Guerrillera

Al lado de las ganas de hombres y mujeres por pretender ser libres y vivir en un mundo mejor, se reconocen las equivocaciones propias.
Rosa Albina Garavito, "Sueños a prueba de balas. Mi paso por la guerrilla", Cal y Arena, México, 2015, 192 pp.
Rosa Albina Garavito, "Sueños a prueba de balas. Mi paso por la guerrilla", Cal y Arena, México, 2015, 192 pp. (Especial)

México

Hacia finales de los sesenta, cuando Rosa Albina Garavito (Sonora, 1947) llegó a Santiago a estudiar una maestría en Economía, la sociedad chilena, y específicamente los colectivos de izquierda, no se recuperaban aún de la conmoción causada por el suicidio de la cantante popular Violeta Parra. Eran los años del esplendor libertario, abiertos a la posibilidad de la consecución de un mundo nuevo. La vía democrática al socialismo estaba abierta. Aunque algo no terminaba de cuajar. El tiempo lo corroboraría. De vuelta a su país, México, Garavito padeció el fastidio que entre miles se extendió. La cerrazón de un mundo que se resistía a cambiar, oliendo a viejo, a hipocresía, la llevó (junto muchos) a radicalizar su proceder. Todo esto concluyó en la muerte. La muerte política, ideológica, social y física de quienes, veintitantos años a cuestas, creyeron en la vía armada para conseguir el cambio. Ella sobrevivió. (El 17 de enero de 1972 Garavito fue detenida en la ciudad de Monterrey; una bala le entró por la espalda y le salió por las costillas; el impacto le destrozó un pedazo de pulmón, el bazo y una parte del intestino grueso; tras siete meses en el hospital y cinco intervenciones quirúrgicas fue puesta en libertad condicional, en espera de sentencia). Pudo seguir en la búsqueda del cambio, entendido éste como moral de vida. Si de locuras también está hecho este mundo, aquellos episodios fueron una locura necesaria, dice ahora Garavito, cuatro décadas después.

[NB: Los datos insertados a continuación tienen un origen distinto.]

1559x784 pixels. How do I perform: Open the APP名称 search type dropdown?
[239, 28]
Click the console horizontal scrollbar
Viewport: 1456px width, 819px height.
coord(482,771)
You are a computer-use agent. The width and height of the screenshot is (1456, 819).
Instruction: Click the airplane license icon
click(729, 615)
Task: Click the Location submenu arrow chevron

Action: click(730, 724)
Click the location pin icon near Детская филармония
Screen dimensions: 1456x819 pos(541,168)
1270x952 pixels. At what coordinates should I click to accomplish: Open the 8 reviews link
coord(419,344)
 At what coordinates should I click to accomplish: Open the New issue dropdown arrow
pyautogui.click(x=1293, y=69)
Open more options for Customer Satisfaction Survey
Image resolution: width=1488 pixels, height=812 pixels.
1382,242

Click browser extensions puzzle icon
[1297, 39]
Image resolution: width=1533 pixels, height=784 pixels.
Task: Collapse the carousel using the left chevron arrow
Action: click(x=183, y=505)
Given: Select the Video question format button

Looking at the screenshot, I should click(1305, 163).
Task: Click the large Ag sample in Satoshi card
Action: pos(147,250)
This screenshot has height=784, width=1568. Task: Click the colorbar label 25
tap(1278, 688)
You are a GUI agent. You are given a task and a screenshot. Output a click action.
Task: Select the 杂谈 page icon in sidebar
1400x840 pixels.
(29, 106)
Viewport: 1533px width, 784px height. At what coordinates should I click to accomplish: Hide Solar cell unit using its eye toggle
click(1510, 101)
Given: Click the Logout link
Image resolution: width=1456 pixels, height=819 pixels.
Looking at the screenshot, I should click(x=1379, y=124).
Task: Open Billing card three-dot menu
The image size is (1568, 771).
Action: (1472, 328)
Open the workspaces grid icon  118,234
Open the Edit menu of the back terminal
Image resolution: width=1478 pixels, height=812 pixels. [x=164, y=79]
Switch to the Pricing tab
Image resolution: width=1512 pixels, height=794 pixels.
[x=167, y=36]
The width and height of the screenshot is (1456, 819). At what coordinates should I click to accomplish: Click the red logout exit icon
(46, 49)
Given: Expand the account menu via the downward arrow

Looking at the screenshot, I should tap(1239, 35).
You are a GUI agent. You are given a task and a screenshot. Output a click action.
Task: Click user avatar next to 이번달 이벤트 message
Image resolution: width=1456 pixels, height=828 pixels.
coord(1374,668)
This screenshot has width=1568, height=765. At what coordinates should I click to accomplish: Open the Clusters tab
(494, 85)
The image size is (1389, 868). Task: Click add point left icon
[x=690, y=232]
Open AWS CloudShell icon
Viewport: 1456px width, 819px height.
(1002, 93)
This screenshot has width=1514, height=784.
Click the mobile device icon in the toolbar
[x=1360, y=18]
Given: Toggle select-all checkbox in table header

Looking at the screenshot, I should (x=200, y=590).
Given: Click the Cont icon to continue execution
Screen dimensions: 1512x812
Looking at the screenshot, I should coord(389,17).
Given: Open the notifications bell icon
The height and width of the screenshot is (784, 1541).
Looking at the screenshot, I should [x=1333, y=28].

Nunca estará de más volver al pasado, advierte José Woldenberg en el prólogo al libro de Garavito, Sueños a prueba de balas. Mi paso por la guerrilla. Donde, golpe directo a la amnesia social, se cuentan y reflexionan años en verdad adversos. Confesión pública —también— puesto que al lado de las ganas de hombres y mujeres por pretender ser libres y vivir en un mundo mejor, se reconocen las equivocaciones propias. El delirio y la descomposición política de personas y organizaciones, en otros tiempos y contextos efectivos, que avanzaron encandiladas por la confusión entre deseo y realidad. Sin atemperar lo uno con lo otro, ni sensibles para rehacer la concepción del mundo, del cambio. Libro de drama y esperanza, sueños a prueba de balas, el que ahora publica Garavito es sin duda uno que nos daña y apacigua a la vez. Que nos remonta a un sitio para reconocernos en otro (incluido ese pequeño departamento de los condominios Constitución de Monterrey, morada guerrillera, rodeado por cerca de 500 soldados y policías aquel 17 de enero del 72). No exento de cierta música, melancólica alegría, que le agradece a la vida.